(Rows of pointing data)
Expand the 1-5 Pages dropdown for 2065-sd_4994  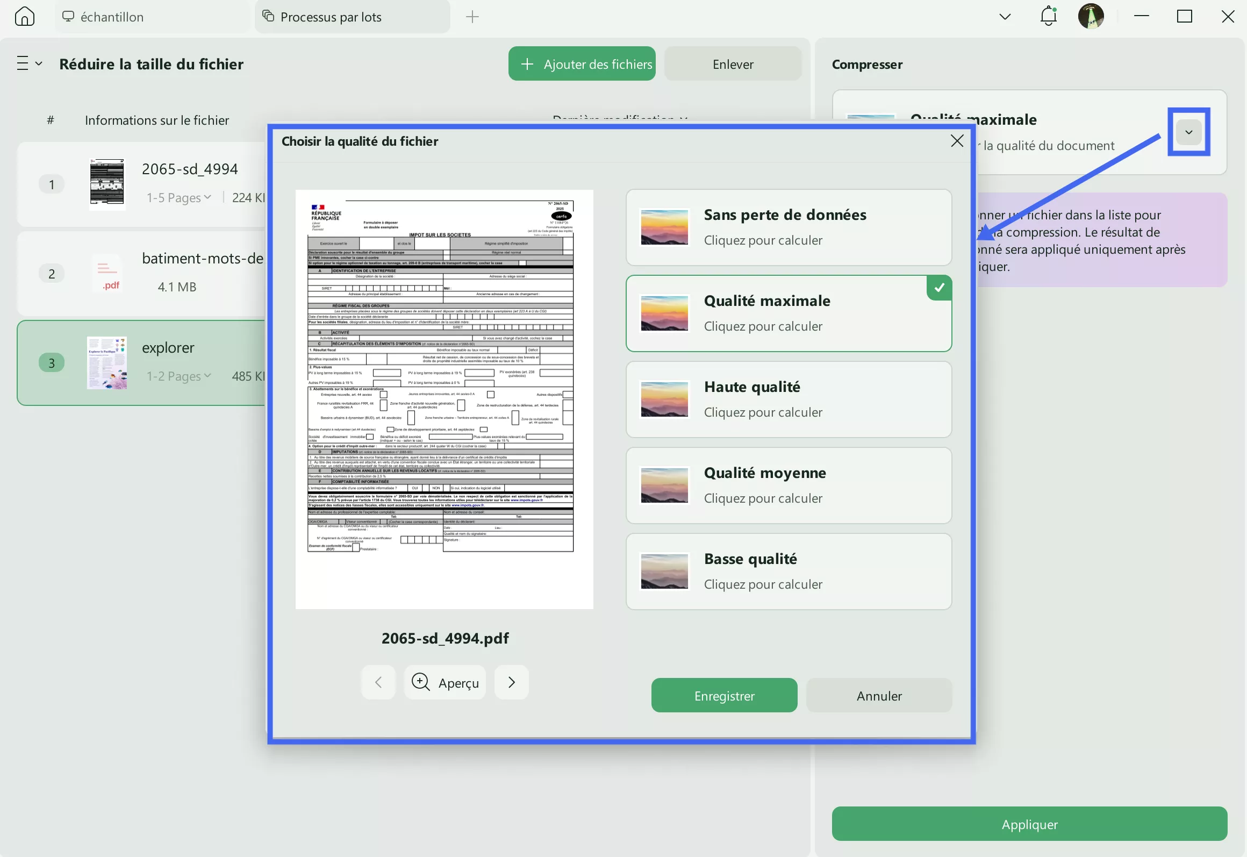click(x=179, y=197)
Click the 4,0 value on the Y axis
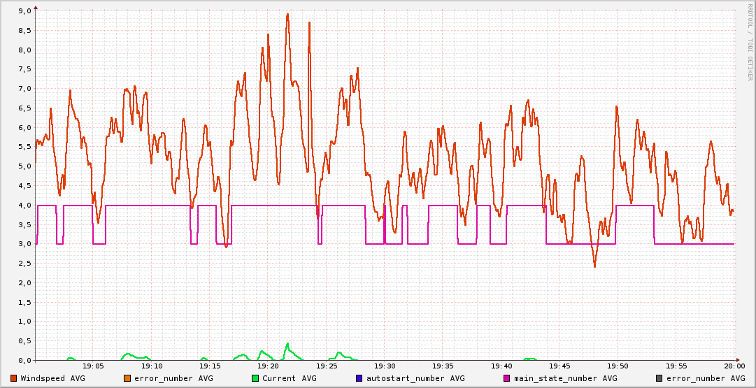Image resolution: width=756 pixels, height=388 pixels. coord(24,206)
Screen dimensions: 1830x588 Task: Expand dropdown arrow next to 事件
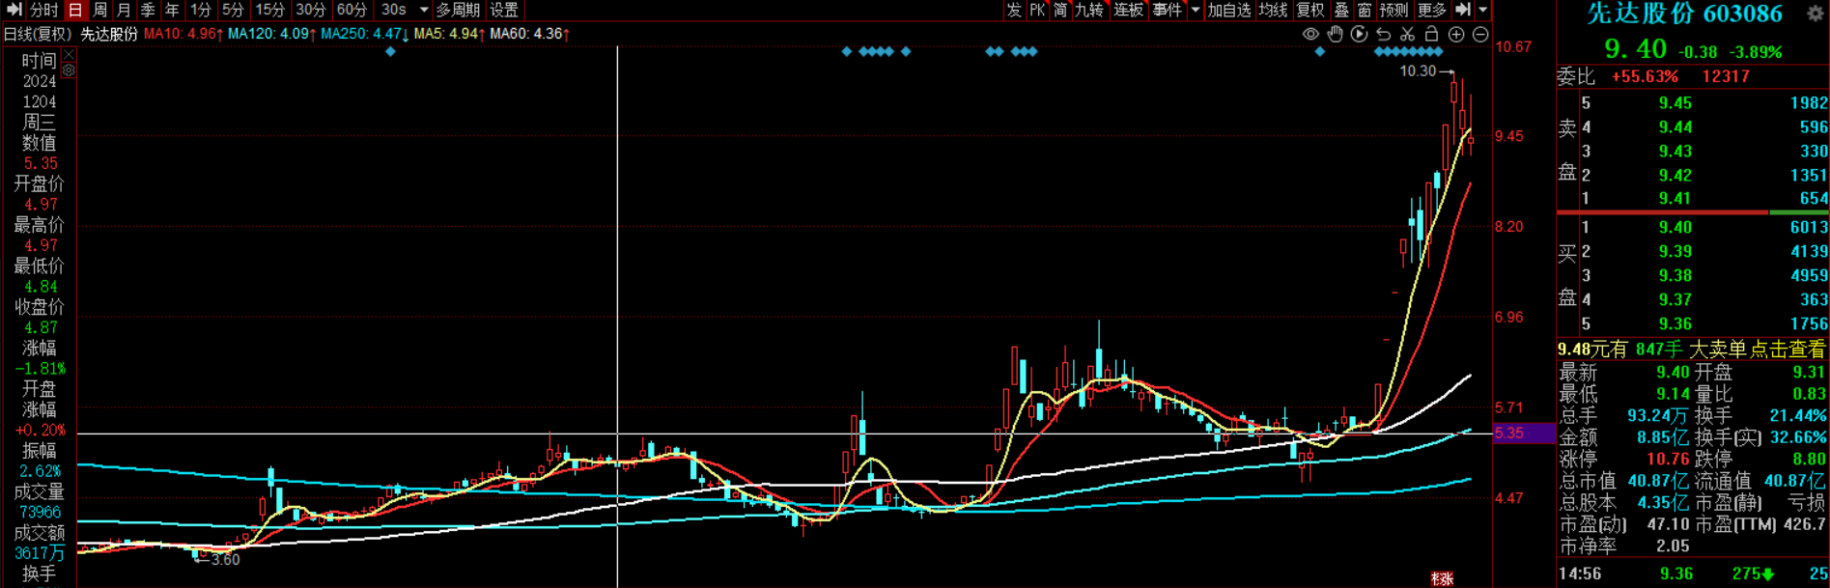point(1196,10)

▶ **WRITTEN REQUEST**:
Rewrite everything from the line containing "Screen dimensions: 1830x588" down to the end of the rows, swapping "arrow" for "caret" and changing nothing else. Leave the pictures out of your answer.

▶ **SOLVED EXERCISE**:
Screen dimensions: 1830x588 Task: Expand dropdown caret next to 事件
point(1196,10)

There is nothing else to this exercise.